Text passage –
If a category has a life of its own, with separate attributes that describe how the category looks and behaves and separate relationships with other entities, then it’s time to invoke the supertype/subtype structure. Failure to do so will inhibit a complete understanding of the data and the business rules that drive data collection.
When it comes to implementing the supertype/subtype structure, the way you’ve modeled the business requirements and the relationships will determine whether you create one or many tables in the PDM. In this example, if you create an Employee table and an Author table, you could be duplicating data for the individual who is both a staff member and an author. This duplication would lead to nonkey data redundancy within the database, which inevitably causes insert, update, and deletion anomalies, unsynchronized data, and loss of data integrity. For more information about how to properly use supertypes and subtypes, see "Implementing Supertypes and Subtypes."
Point 7. You must look out for multivalued attributes (MVAs), both expressed and implied. In its latest rendering, Microsoft Access has introduced the MVA structure. In doing so, it has veered away from the principles of relational data modeling and has truly become a nonrelational database. I recently reviewed a real estate system for a business that wanted to upgrade from Access to SQL Server. The database schema was riddled with MVAs. For instance, the building entity had an array of attributes named Picture1, Picture2, Deed of Record, Title, and so on—all within the same table. The owner wasn’t too surprised when he was told that SQL Server wouldn’t support the MVAs because his programmers had been having problems trying to access the attributes that were stored as MVA structures.

Records provided –
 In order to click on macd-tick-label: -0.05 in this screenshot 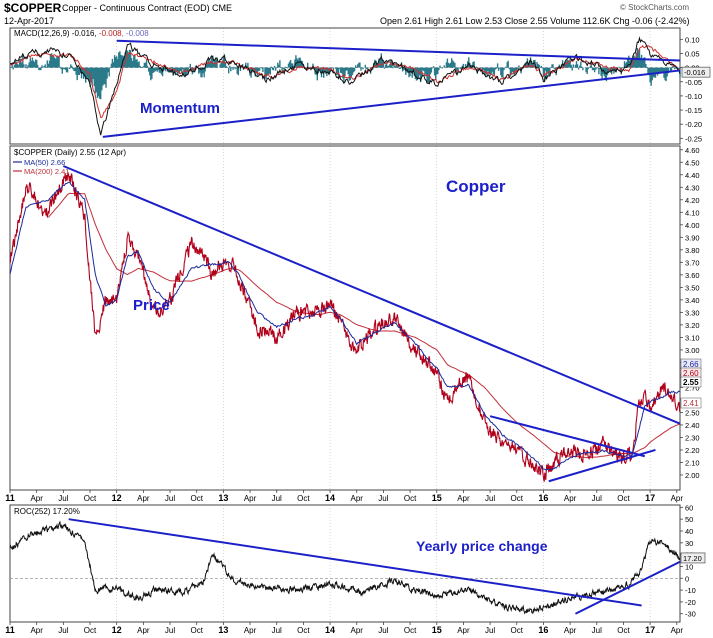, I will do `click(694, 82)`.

---

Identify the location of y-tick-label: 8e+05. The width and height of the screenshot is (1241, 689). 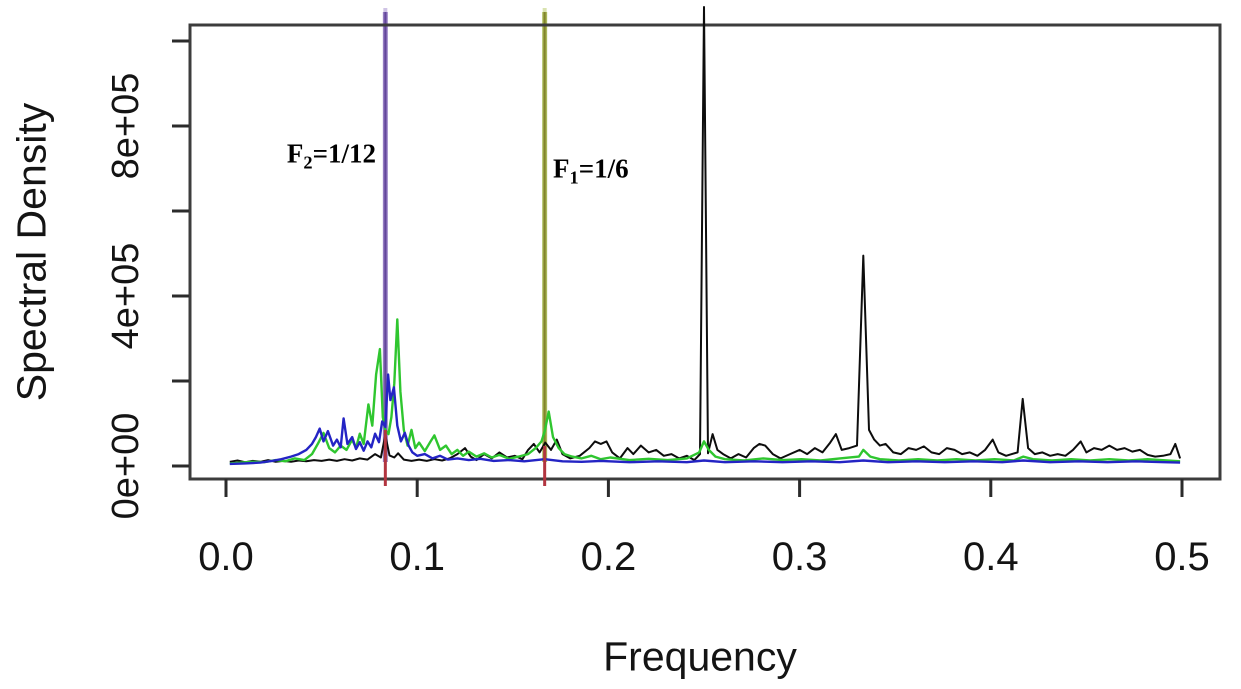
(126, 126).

Work request 1 –
Repeat the data modeling passage between "If a category" and "drive data collection.", inclusive.
Work request 2 –
According to the data modeling passage, what does nonkey data redundancy inevitably cause? List every consequence it names.
Work request 3 –
Go on with the data modeling passage from where it stops.

Result 1 –
If a category has a life of its own, with separate attributes that describe how the category looks and behaves and separate relationships with other entities, then it’s time to invoke the supertype/subtype structure. Failure to do so will inhibit a complete understanding of the data and the business rules that drive data collection.

Result 2 –
- Insert anomalies
- Update anomalies
- Deletion anomalies
- Unsynchronized data
- Loss of data integrity

Result 3 –
Figure 1: An MVA that lists disks
An MVA contains a collection of values for an attribute, as shown by the list of disks (e.g., Disk1Capacity, Disk2Capacity) in the SERVER table in Figure 1. This figure shows the schema for a server room inventory database. The solution to resolving this MVA is to flatten the structure so that each disk has its own row in a newly created table named DISK_DEVICES, as Figure 2 shows. The only constraint on the number of disks that the server can have is the number of bays in the server.
Figure 2: The flattened MVA
MVAs make retrieving summary data extremely difficult. They also cause problems when inserting, updating, and deleting data in a database. You can read more about MVAs in "Multivalued Attributes."
5. Enforce Relationships
The whole idea of a relational database is to identify and enforce relationships between entity pairs so that data integrity, as defined in the business rules and regulations and represented in the data models, is maintained. If you have the rule "each order must be associated with a current customer," you don’t want someone to write a program that lets a person place an order but not get a customer number. No application-level code can circumvent the rule to maintain data integrity.
The three types of relationships—one-to-one (1:1), one-to-many (1:M), and many-to-many (M:N)—are easily transitioned from the data model to the implemented database. For information about how to do this, see "Logical Modeling."
6. Use the Appropriate Data Types
There are a myriad of reasons why you want to use the proper data type for an attribute. Reduced disk storage space, data accuracy, the ability to join or union two tables together, attribute synchronization with the application layer, and internationalization capability are just a few of the reasons why you want to make sure that you’re defining each attribute’s data type correctly.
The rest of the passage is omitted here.